- Born: April 9, 1936 Demopolis, Alabama, U.S.
- Died: April 10, 2020 (aged 84) New York City, U.S.
- Children: Samuel Hargress III, Samantha Hargress
- Website: https://parisbluesharlem.webs.com

= Samuel Hargress II =

American bar owner (1936–2020)

Samuel Hargress II (April 9, 1936 – April 10, 2020) was an American bar owner. Hargress was the owner of the Paris Blues, a jazz and blues lounge and bar in Harlem in New York City. It opened in 1969. He was also a civil rights activist.

==Life==
Samuel Hargress II was born in Demopolis, Alabama, and grew up on a farm. His father was Baptist minister Samuel J. Hargress, and his mother was Katie Hargress. He came from a family that owned a juke joint; he later said his family background in music and entertainment gave him his love for music. His grandfather was a soldier during World War I in a Black infantry unit, the 369th Infantry Regiment (the "Harlem Hell Fighters").

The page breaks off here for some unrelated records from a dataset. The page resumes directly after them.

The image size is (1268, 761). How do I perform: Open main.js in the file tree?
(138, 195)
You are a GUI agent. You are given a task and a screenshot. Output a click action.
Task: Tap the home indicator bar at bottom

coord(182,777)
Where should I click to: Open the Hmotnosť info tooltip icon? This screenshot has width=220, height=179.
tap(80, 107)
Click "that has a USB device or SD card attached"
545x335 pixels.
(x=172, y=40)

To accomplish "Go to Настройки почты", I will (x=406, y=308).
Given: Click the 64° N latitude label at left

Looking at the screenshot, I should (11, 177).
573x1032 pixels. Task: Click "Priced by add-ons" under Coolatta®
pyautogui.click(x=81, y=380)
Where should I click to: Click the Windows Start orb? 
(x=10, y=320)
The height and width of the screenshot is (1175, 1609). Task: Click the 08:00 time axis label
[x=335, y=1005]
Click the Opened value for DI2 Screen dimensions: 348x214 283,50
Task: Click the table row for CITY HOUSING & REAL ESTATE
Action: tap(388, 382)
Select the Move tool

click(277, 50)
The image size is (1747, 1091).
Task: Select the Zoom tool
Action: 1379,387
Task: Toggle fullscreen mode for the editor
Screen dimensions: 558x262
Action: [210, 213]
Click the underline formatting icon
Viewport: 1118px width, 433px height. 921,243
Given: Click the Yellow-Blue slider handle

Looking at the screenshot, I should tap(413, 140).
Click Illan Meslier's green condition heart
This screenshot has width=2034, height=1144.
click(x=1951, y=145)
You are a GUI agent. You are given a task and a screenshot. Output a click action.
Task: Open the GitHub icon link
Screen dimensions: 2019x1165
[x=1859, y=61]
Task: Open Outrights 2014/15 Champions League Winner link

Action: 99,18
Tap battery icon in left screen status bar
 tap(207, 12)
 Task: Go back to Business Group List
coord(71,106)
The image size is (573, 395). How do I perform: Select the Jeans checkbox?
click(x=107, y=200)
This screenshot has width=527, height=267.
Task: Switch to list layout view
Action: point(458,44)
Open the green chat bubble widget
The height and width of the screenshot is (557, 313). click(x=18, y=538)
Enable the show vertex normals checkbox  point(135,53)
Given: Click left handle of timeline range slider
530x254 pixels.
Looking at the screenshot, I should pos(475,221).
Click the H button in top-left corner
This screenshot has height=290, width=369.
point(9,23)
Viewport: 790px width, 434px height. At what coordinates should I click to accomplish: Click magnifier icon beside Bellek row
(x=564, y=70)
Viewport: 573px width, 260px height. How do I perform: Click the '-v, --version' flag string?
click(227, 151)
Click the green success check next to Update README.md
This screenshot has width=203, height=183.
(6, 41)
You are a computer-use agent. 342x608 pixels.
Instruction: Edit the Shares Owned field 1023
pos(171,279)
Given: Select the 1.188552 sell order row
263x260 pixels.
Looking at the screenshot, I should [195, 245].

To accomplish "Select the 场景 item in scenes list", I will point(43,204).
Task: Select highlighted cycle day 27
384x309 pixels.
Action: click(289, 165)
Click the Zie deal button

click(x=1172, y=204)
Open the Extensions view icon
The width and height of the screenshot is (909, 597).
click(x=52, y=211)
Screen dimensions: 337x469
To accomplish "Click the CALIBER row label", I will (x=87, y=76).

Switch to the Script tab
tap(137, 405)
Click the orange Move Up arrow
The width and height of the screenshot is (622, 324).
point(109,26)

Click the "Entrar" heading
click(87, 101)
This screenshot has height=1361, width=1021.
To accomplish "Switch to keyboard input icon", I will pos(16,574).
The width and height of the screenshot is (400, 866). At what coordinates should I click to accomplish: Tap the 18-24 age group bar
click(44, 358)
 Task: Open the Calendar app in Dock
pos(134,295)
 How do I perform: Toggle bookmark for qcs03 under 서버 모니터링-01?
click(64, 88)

Hargress himself served in the U.S. Army as an MP in France in 1959. After serving in the Army, Hargress went back to Alabama, and became involved in the civil rights struggle. He participated in the Selma to Montgomery marches, along with Martin Luther King Jr., Rosa Parks and others in 1965. He later moved to Harlem, and opened Paris Blues in 1969; the name was inspired by his grandfather's wartime service in France. He spent over 50 years in the nightlife business. He was known in the Harlem community as a philanthropist who funded community block parties and community events.

Hargress was the executive producer of the 2018 short film "Paris Blues in Harlem"; the film was written and directed by Nadhege Ptah. Hargress played a bar patron in the film. His son Samuel Hargress III said about his father "This is what he put his blood, sweat and tears into ... He made the bar almost an extension of himself".

Hargress died on April 10, 2020, a day after his 84th birthday, from COVID-19 during the COVID-19 pandemic in New York City.

==Awards==
- Mayor Bill De Blasio of New York City awarded Hargress a Key to the City of New York.